Motivated by an interest in how contemporary artists might challenge, subvert or recast traditional still life, Kazanjian has chosen to exhibit works by 14 artists from Europe and the United States. Many of the still lifes were commissioned by Vogue and photographed for the magazine’s June issue.
The participating artists are: John Baldessari, Maurizio Cattelan, John Chamberlain, Paul Chan, Chuck Close, George Condo, Rachel Harrison, Sherrie Levine, Elizabeth Peyton, Pipilotti Rist, Hannah van Bart, Dan Walsh, Lawrence Weiner, and Franz West.
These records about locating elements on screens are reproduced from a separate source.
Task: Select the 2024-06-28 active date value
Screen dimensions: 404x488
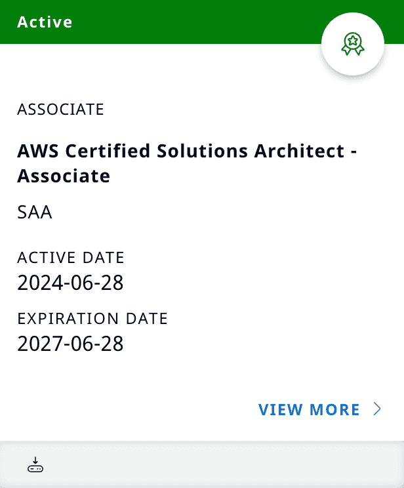Action: (70, 283)
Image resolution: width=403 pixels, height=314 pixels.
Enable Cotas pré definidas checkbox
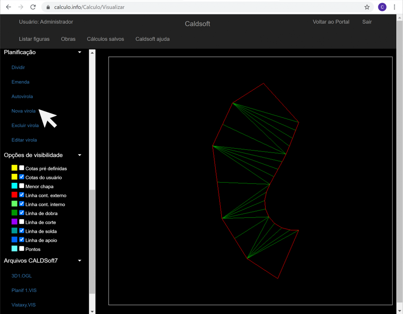(x=22, y=168)
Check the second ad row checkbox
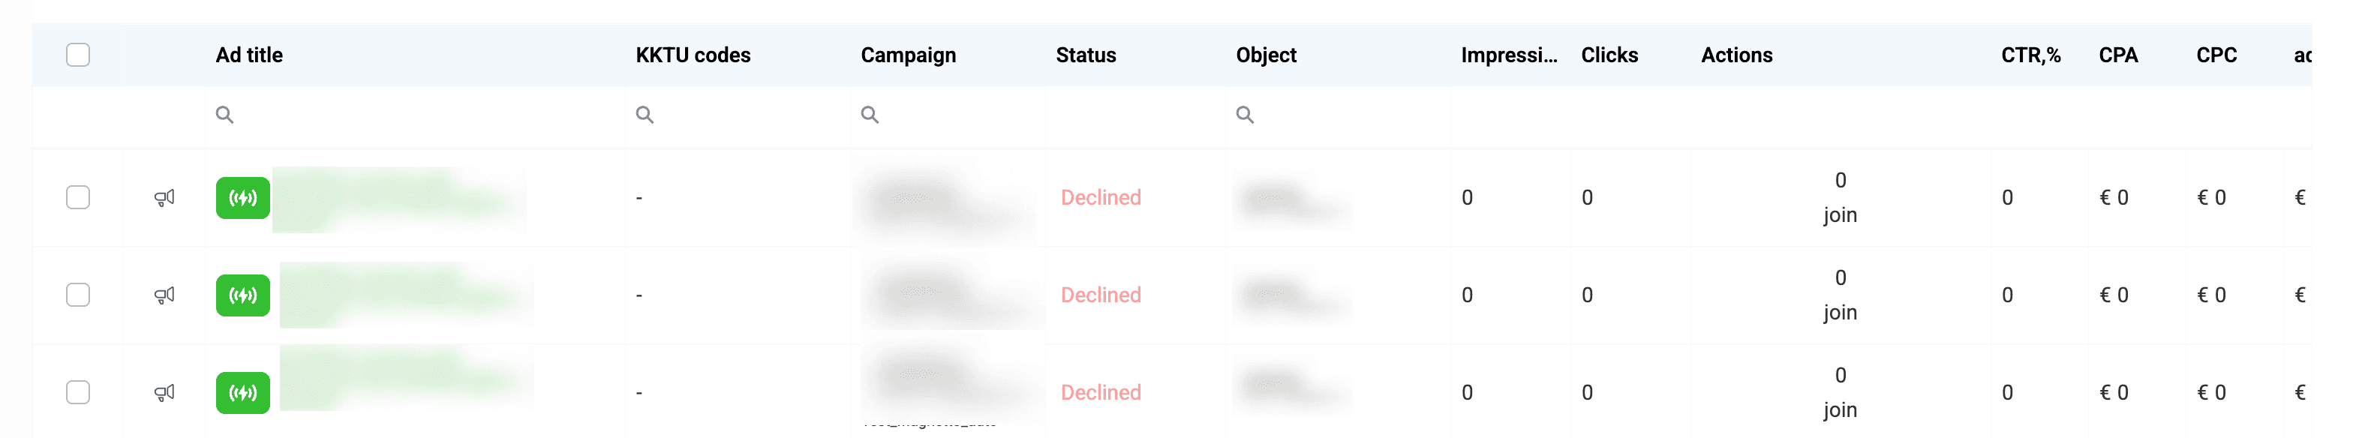 78,295
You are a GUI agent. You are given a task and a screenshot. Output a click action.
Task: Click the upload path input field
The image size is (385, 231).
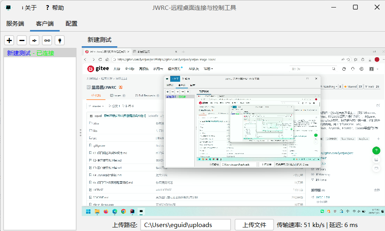point(186,224)
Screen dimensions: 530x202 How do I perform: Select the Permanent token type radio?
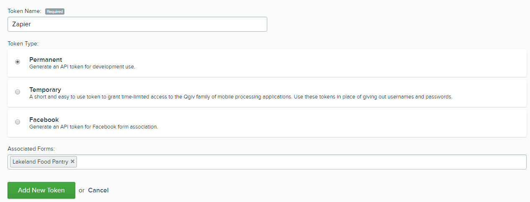point(18,62)
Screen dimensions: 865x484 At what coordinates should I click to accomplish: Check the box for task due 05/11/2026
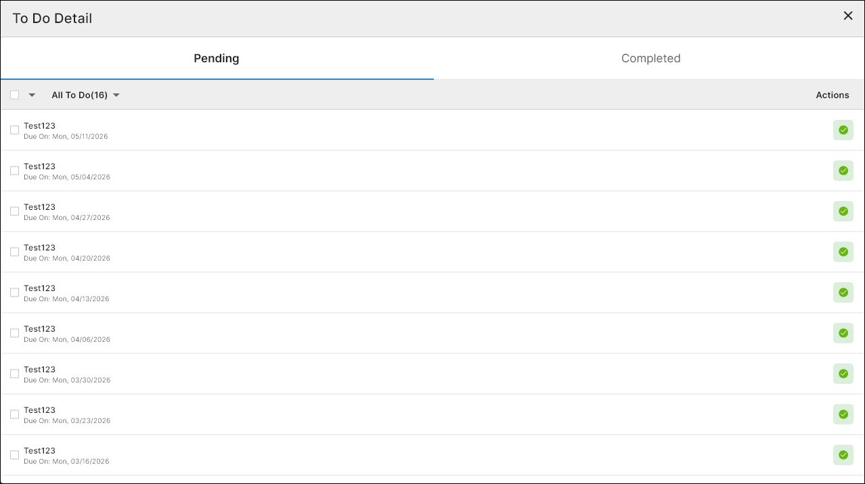[x=15, y=130]
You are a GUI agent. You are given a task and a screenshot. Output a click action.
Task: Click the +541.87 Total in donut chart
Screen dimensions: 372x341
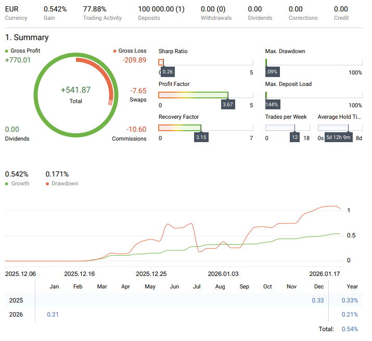(x=75, y=90)
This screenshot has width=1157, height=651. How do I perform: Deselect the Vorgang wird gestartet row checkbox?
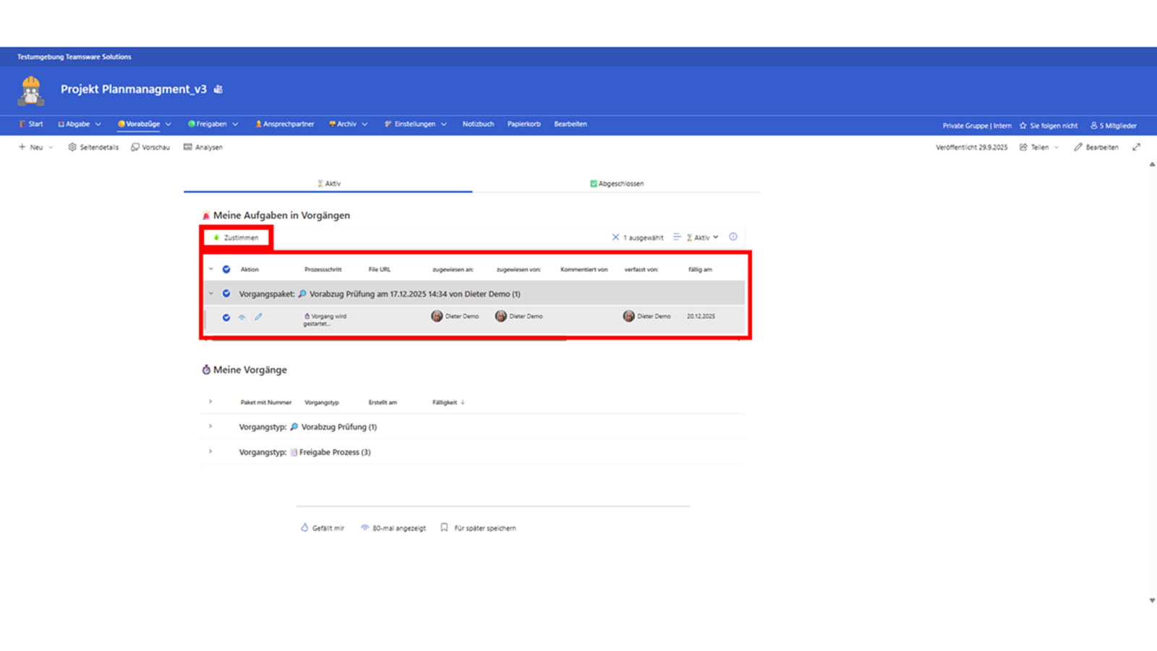point(226,318)
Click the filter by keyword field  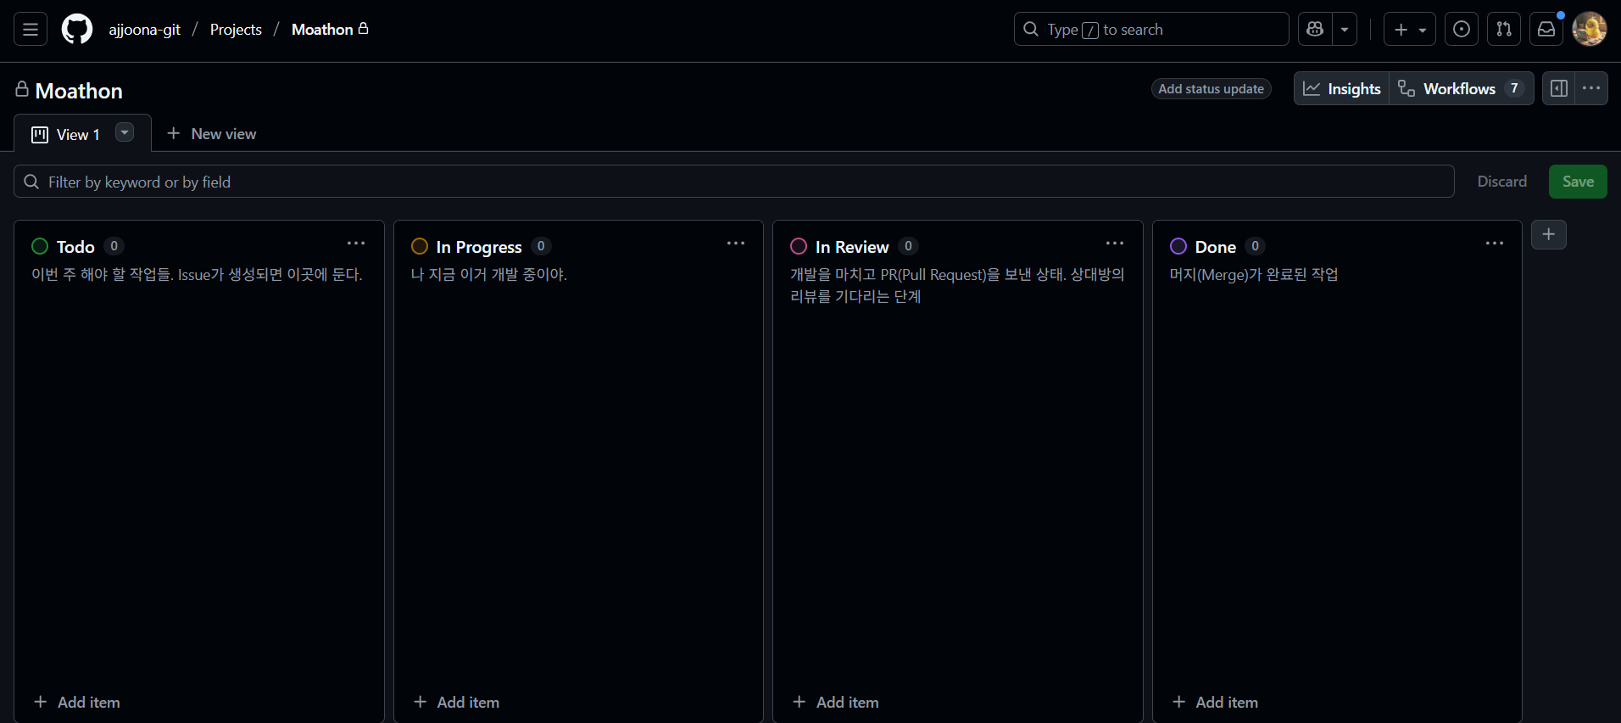coord(733,182)
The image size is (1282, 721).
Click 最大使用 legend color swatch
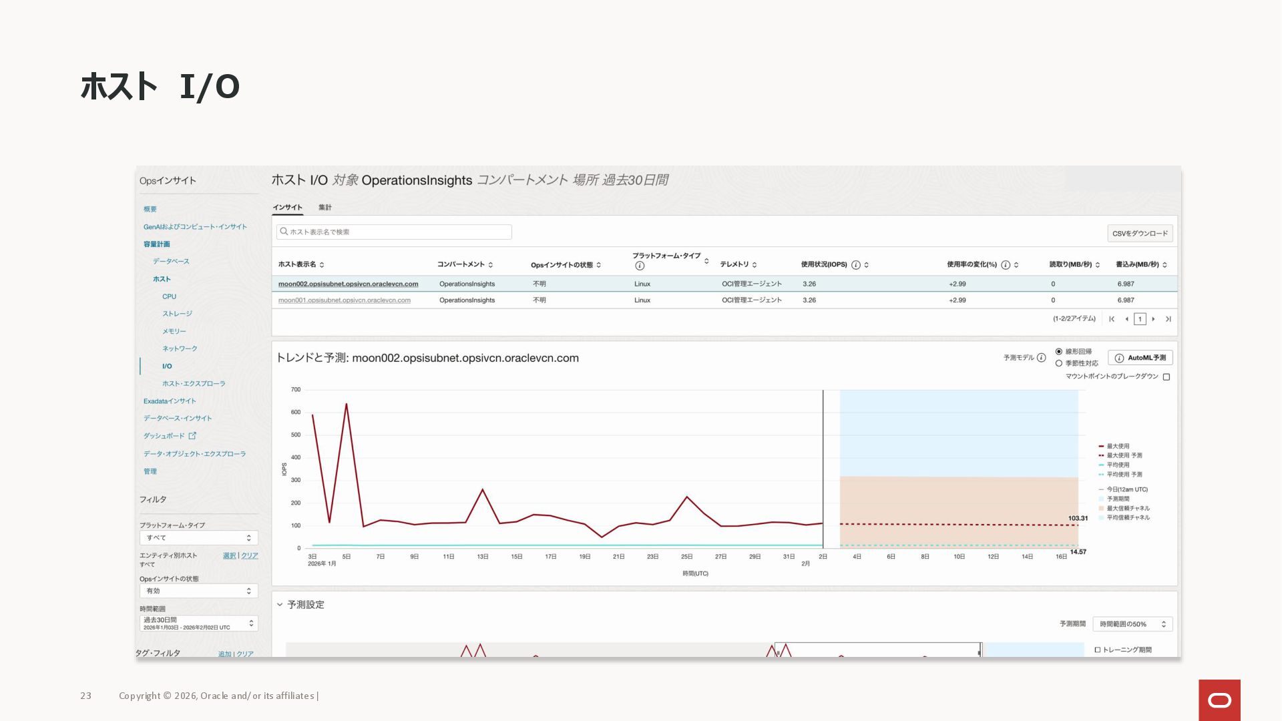1101,446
The term “still life” usually denotes painted arrangements of inanimate objects such as fruit and flowers, books or musical instruments. The genre flourished in 17th century Europe, particularly in the Netherlands, where a newly formed middle class was beginning to replace the Church and the aristocracy as principal patrons of the arts. Free of the weight of class and religion, artists were free to pursue more naturalistic styles independent of prescribed imagery. Thus was born a symbolic language to critique the emerging bourgeoisie’s materialism and other middle-class concerns.
Artistic training soon became formalized in the academy, which in turn favored hierarchically based subject matter, which eclipsed popular genre painting. Genre painting regained popularity with the rise of Impressionism and Post-impressionism, and the fiercely anti-academic work of artists such as Courbet and Van Gogh. For Cézanne in particular, the still life became an ideal vehicle for experiments with spatial organization of shapes, anticipating the development of Cubism.
In the United States, the still life tradition gained ground in the early 1800s, and by the 20th century Stuart Davis, Marsden Hartley, and Georgia O’ Keefe, among others, revealed the impact of European Modernism in their interpretations of genre painting. Major photographers of the 20th century, including Man Ray and Edward Weston also reinvigorated the genre. Pop artists Andy Warhol, Roy Lichtenstein, Wayne Thiebaud and Tom Wesselman offered diverse styles of the still life while also celebrating the ironies of our consumer culture. With boundaries greatly expanded, the still life continues to inspire contemporary artists and allow each of us to appreciate the everyday objects that surround us.
Vogue’s Editor at Large and the Director of Gallery Met at the Metropolitan Opera, Dodie Kazanjian lives and works in New York. Still Life & Kicking is the third gallery exhibition organized by Kazanjian for Vogue. In 2003, Deitch Projects inaugurated their SoHo space with Self Portraits: A Vogue Portfolio and Mitchell-Innes & Nash exhibited Nudes in Vogue in their Chelsea gallery in 2005.